=== Section Start ===
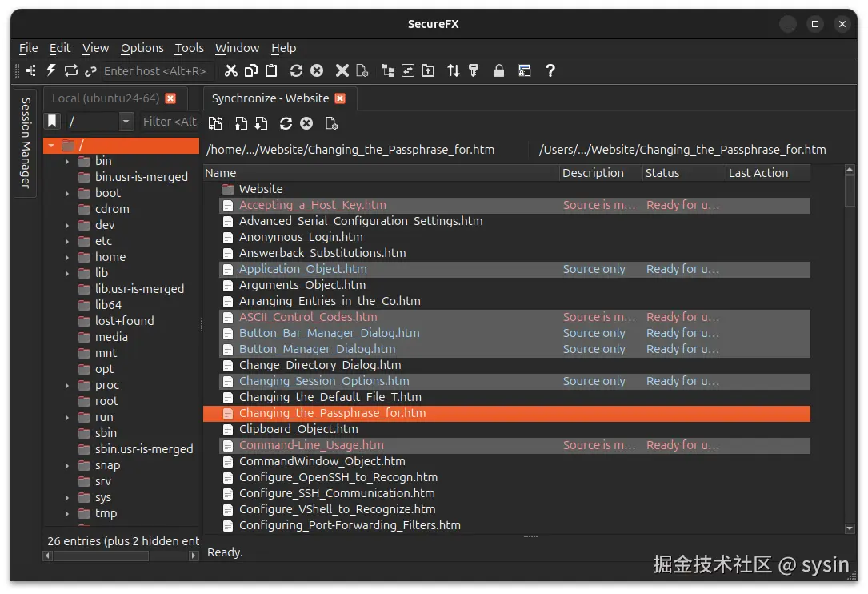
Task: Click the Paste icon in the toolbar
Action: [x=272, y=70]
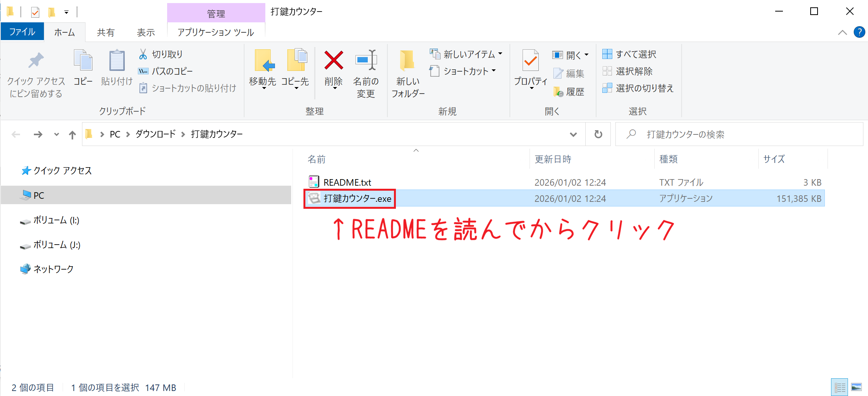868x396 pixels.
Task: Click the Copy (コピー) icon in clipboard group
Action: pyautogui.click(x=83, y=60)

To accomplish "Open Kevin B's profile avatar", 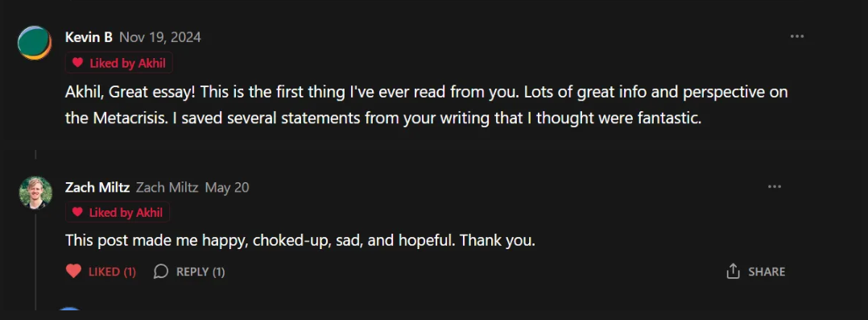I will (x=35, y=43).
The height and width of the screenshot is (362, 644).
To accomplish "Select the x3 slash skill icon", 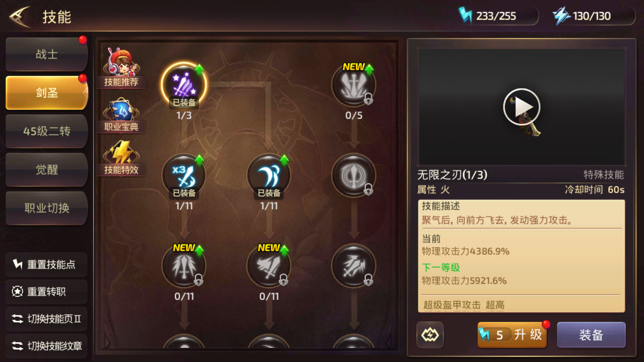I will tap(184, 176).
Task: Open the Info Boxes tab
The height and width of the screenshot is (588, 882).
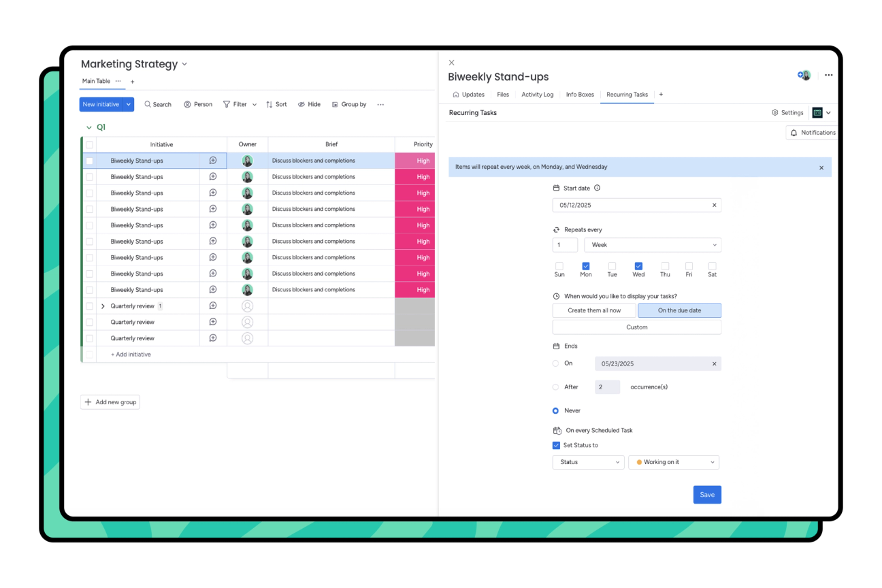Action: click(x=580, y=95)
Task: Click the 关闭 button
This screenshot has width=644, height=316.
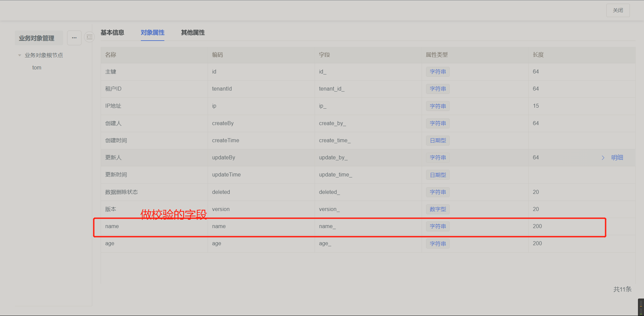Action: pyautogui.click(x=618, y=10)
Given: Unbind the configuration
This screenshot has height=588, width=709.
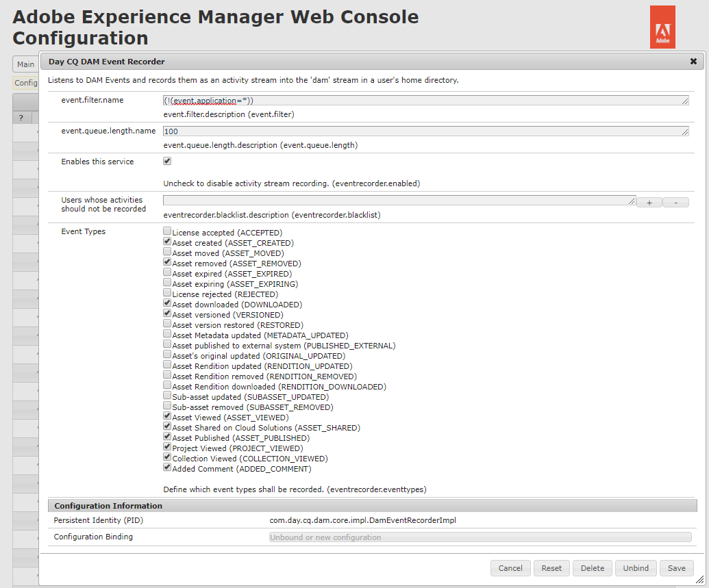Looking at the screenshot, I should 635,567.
=== Section End ===
From the line that contains "This screenshot has width=644, height=316." down to the last line of the entries above, copy every line exactly and leave out the pictures.

### ANSWER BOX
This screenshot has width=644, height=316.
Action: pyautogui.click(x=618, y=10)
Given: Unbind the configuration
This screenshot has height=588, width=709.
Looking at the screenshot, I should 635,567.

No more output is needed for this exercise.